Week of Oct 27
Harvard at NELS 56
The 56th Annual Meeting of the North East Linguistics Society (NELS 56) took place on October 17–19th, 2025 at New York University. One of the keynote speakers is our own faculty Tanya Bondarenko, who gave a talk on 'Selective opacity and clausal embedding'. Another faculty member Jonathan Bobaljik gave a talk on 'The Itelmen Inclusive Imperative: Treetops, Clusivity, Allomorphy' in Session 4A: What the PF?.
The former College Fellow of our department, Yağmur Sağ, also presented her work on 'From Numeral to Indefinite: A Kind-Sensitive Pathway in Turkish' with Metehan Eryılmaz and Ömer Demirok. Dorothy Ahn, who graduated in 2019, also presented a poster titled 'The semantics of demonstrative spreading in Kipsigis' with Maria Kouneli.
Well done, Harvard linguists!
GSAS Workshop in IE & Historical Linguistics
We are excited to announce the second GSAS Indo-European & Historical Linguistics Workshop talk of Fall 2025, this Friday, October 31st!
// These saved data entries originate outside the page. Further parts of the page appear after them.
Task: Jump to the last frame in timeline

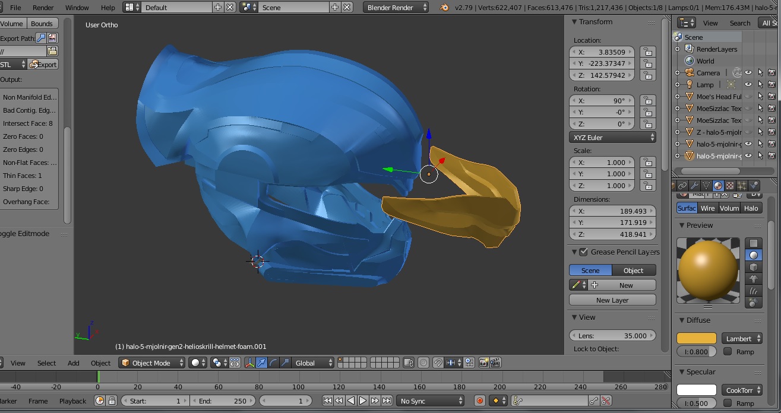Action: (387, 401)
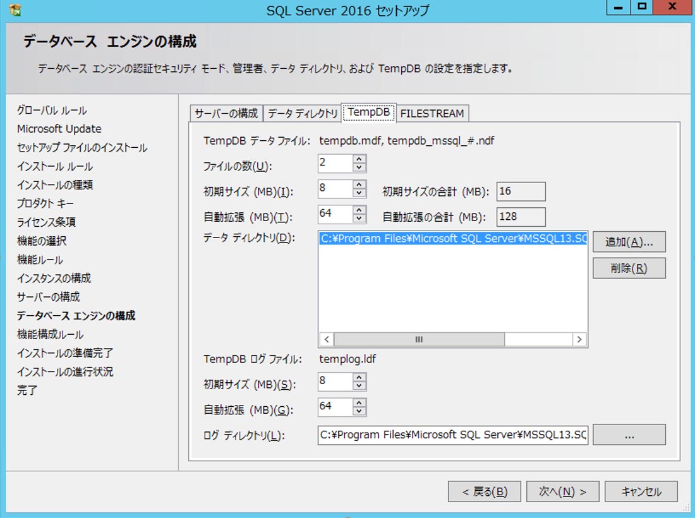
Task: Click the 追加(A)... button
Action: pyautogui.click(x=629, y=241)
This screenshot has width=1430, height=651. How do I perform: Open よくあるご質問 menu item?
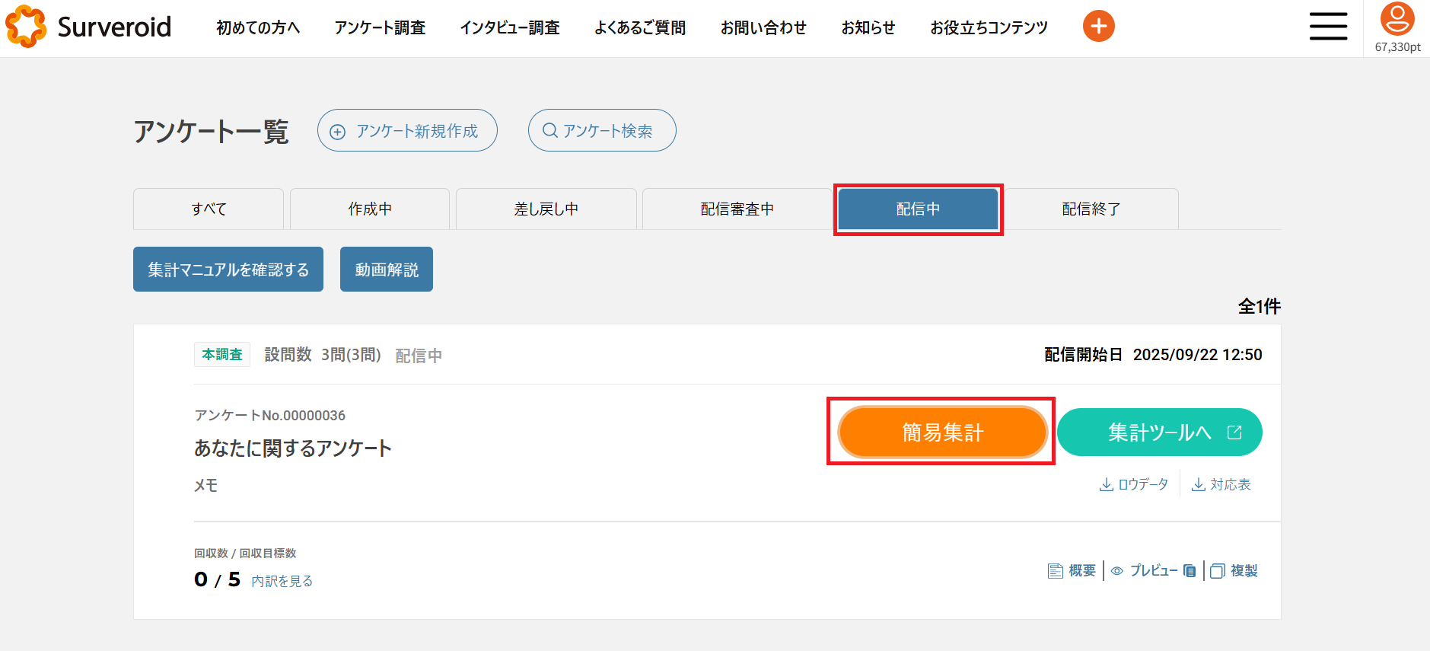tap(639, 28)
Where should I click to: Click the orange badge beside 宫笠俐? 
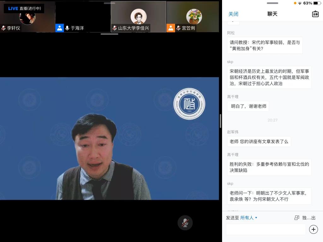(171, 28)
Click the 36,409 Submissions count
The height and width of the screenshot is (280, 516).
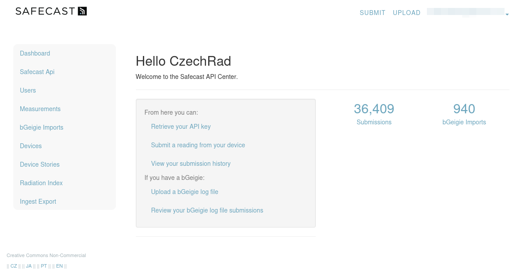pos(374,114)
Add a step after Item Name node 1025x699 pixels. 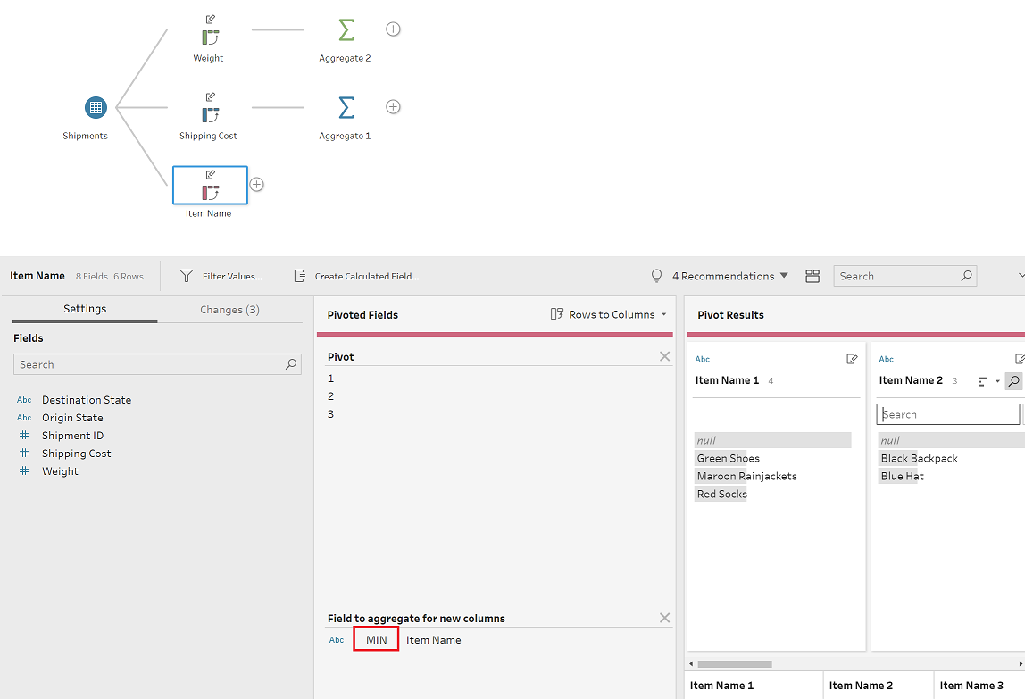click(257, 185)
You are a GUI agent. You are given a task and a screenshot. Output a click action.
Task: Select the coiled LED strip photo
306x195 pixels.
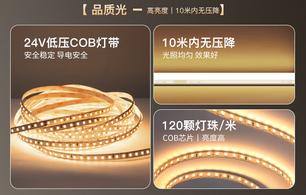[x=80, y=123]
Natasha Thalluri will be presenting research on Friday October 31 @ 5 PM in Boylston 335. Details can be found below:
Speaker: Natasha Thalluri (Harvard University)
Time: Friday October 31 @ 5 PM EST
Location: Boylston 335 (Linguistics department, third floor)
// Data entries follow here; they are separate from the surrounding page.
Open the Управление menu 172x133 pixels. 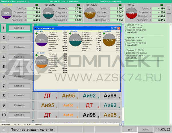pyautogui.click(x=5, y=125)
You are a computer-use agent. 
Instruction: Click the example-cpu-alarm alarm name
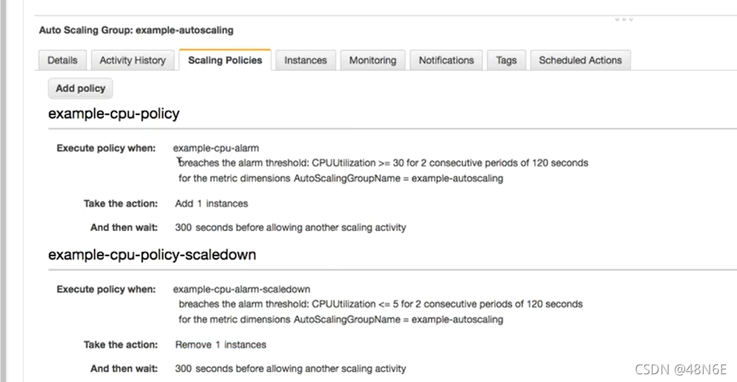click(216, 148)
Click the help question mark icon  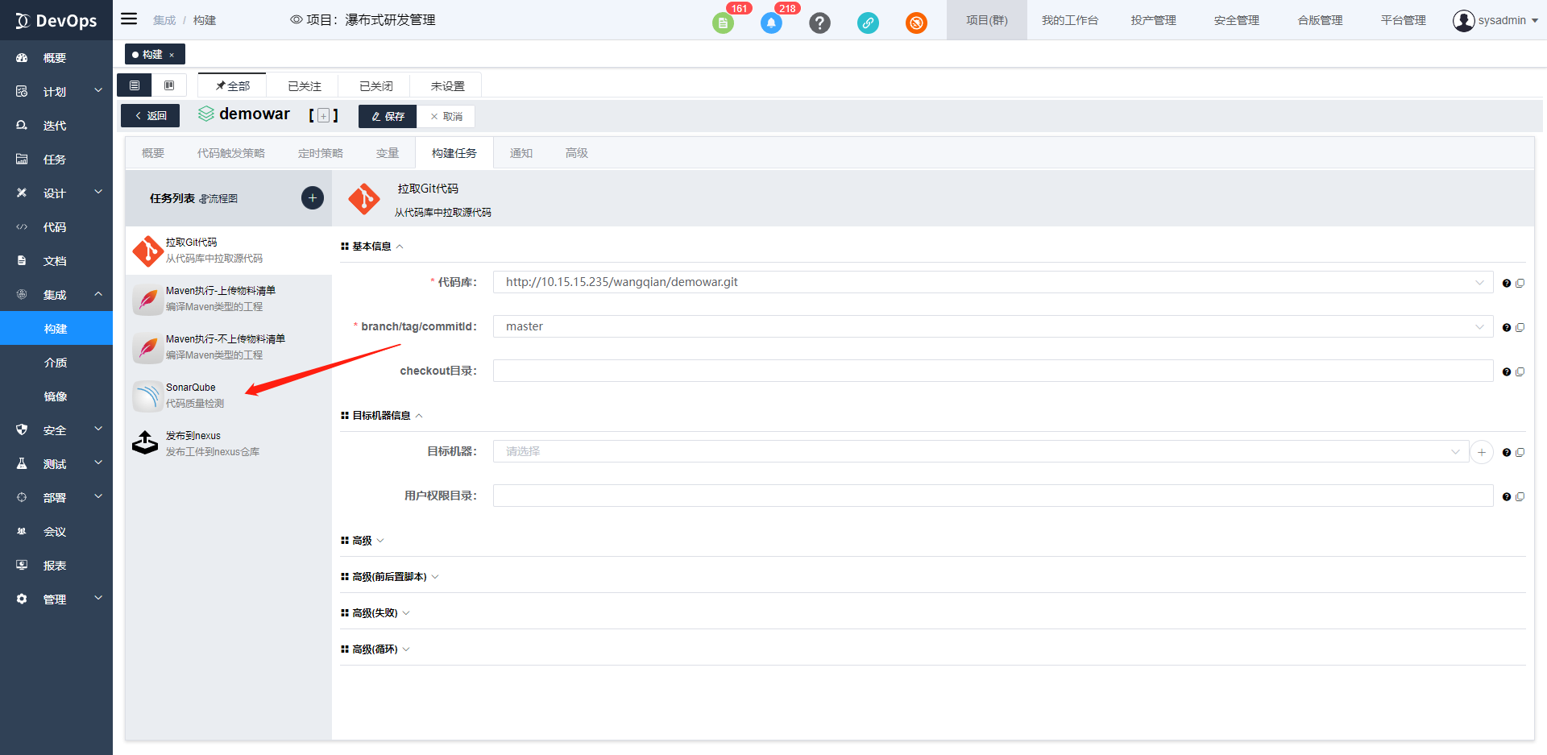[819, 23]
Title: "A diachronic perspective on correlatives"
We look forward to seeing you all there!
LangCog
The next LangCog meeting will be Tuesday, 10/28 from 5:30-7:00pm, in William James Hall, Room 1550. The speaker is Dorothy Ahn (Rutgers University), and the title and abstract of her talk can be found below. You can find the schedule for the remainder of the semester on the LangCog website. Food will be provided, as always.
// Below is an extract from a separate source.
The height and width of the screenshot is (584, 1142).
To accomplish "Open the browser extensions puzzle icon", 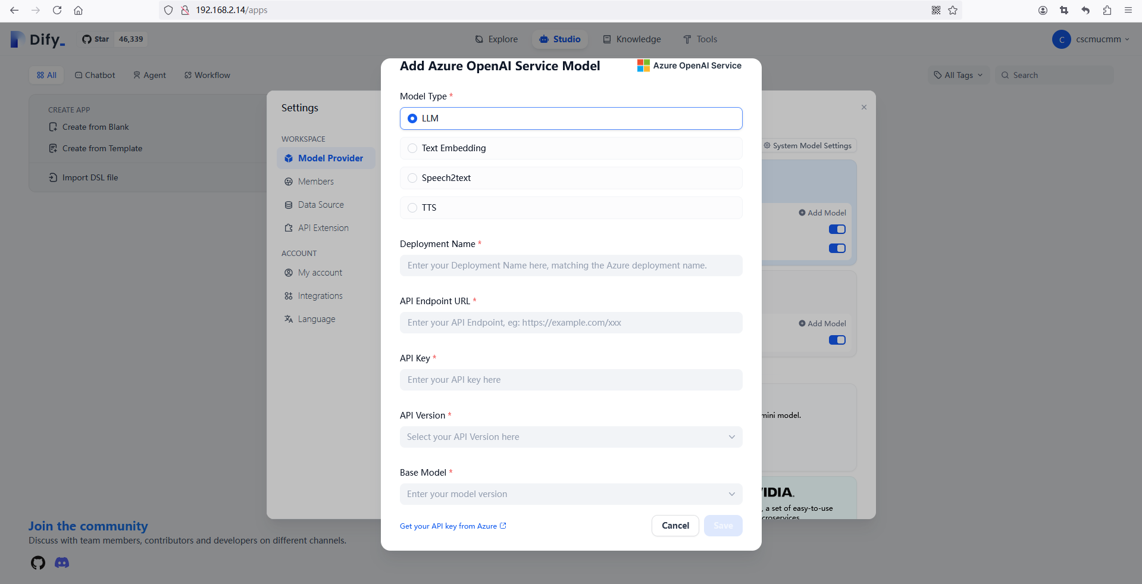I will click(x=1107, y=10).
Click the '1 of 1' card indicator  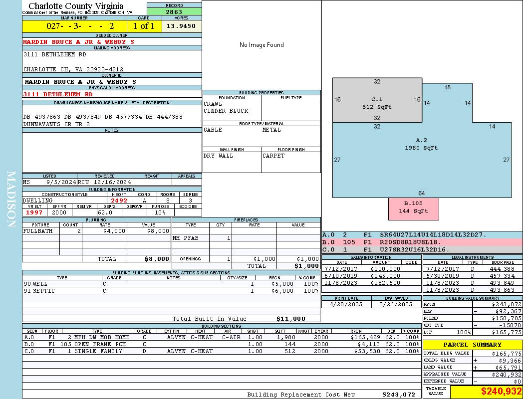click(144, 26)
Title: Reference makers in discourse
Abstract: Formal semantics literature often assume different underlying mechanisms for pronouns, definites, and demonstratives. In this talk, I compare the semantic contributions of different building blocks of these expressions and highlight similarities that surface upon closer investigation across different contexts of use and across different languages. I propose a uniform analysis in which all three types of expressions function minimally as labels for given entities of the discourse, which have implications on how the space of reference is partitioned. The apparent differences among the expressions along the scale of uniqueness, saliency, or at-issueness are argued to arise from broader discourse factors such as focus and Question Under Discussion (QUD) sensitivity that cut across the minimal lexical distinction.